El mundo de las bicicletas eléctricas acaba de recibir una revolución en términos de potencia y velocidad. La empresa australiana Stealth ha lanzado al mercado su último modelo, el B-52R, una versión mejorada y mucho más potente de un modelo anterior que ya causaba sensación. Este e-bike puede alcanzar hasta 95 km/h, desafiando las fronteras de lo que tradicionalmente entendemos como una bicicleta.
De bicicleta a motocicleta: ¿dónde está el límite?
¿Hasta qué punto un e-bike sigue siendo una bicicleta?
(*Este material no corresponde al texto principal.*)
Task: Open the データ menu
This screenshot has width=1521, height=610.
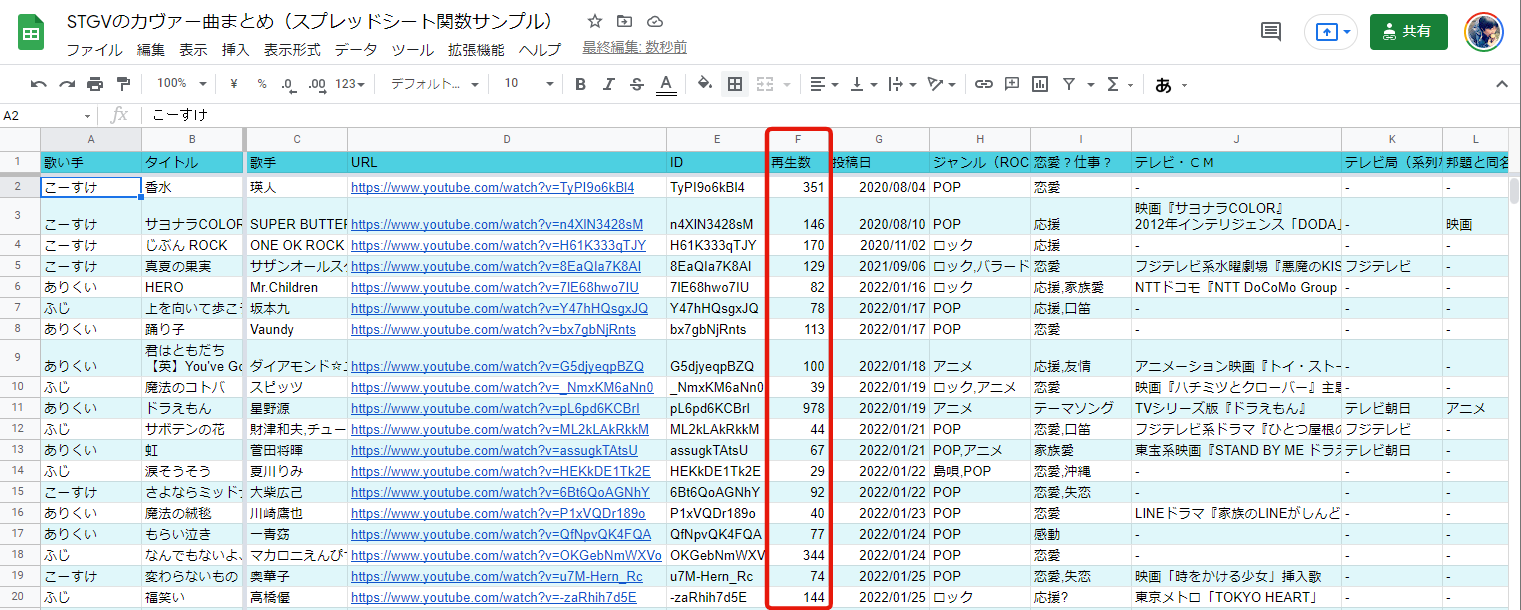Action: point(356,50)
Esa es la pregunta que surge con el nuevo B-52R, que ha sido diseñado para llevar el concepto de las bicicletas eléctricas a un nivel totalmente nuevo. Equipado con un motor de 7,5 kW, este modelo puede generar un par motor de 230 Nm, lo que le otorga el doble de potencia que su predecesor. Con esta fuerza bajo el capó, el B-52R no solo es capaz de alcanzar una velocidad máxima de 95 km/h, sino que algunos usuarios han reportado que incluso han llegado a superar los 100 km/h.
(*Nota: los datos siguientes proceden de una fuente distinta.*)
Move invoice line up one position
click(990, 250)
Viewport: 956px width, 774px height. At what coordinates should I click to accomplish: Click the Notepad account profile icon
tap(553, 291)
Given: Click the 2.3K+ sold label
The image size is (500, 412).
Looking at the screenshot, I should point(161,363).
Aunque este B-52R tiene la capacidad de dejar atrás a muchos vehículos de dos ruedas, sigue siendo una bicicleta, con sus pedales y seis marchas. Esta mezcla de características hace que el motor sea más eficiente, permitiendo una aceleración mejorada y una mayor autonomía en comparación con modelos anteriores.
Un diseño robusto y de gran alcance
Este monstruo de potencia no es liviano: el B-52R pesa unos impresionantes 74 kilos, lo que lo convierte en un vehículo sólido y robusto. Su estructura monocoque de acero cromoly y las ruedas grandes de 27,5 pulgadas contribuyen a que el B-52R sea un vehículo que no teme a los terrenos difíciles ni a los obstáculos. De hecho, Stealth asegura que el marco es casi indestructible y que las nuevas ruedas eliminan casi por completo el riesgo de pinchazos, un problema que afectaba a modelos anteriores con ruedas de 24 pulgadas.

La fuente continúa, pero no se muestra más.